# TASK ITEM
Reproduce the full listing without a single change.

# DATA FOR ANALYSIS
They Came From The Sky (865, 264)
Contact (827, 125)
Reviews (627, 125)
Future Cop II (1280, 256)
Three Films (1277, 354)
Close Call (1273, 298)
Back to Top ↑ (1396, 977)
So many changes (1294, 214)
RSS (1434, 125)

# RESPONSE TO THE EXERCISE
They Came From The Sky (865, 264)
Contact (827, 125)
Reviews (627, 125)
Future Cop II (1280, 256)
Three Films (1277, 354)
Close Call (1273, 298)
Back to Top ↑ (1396, 977)
So many changes (1294, 214)
RSS (1434, 125)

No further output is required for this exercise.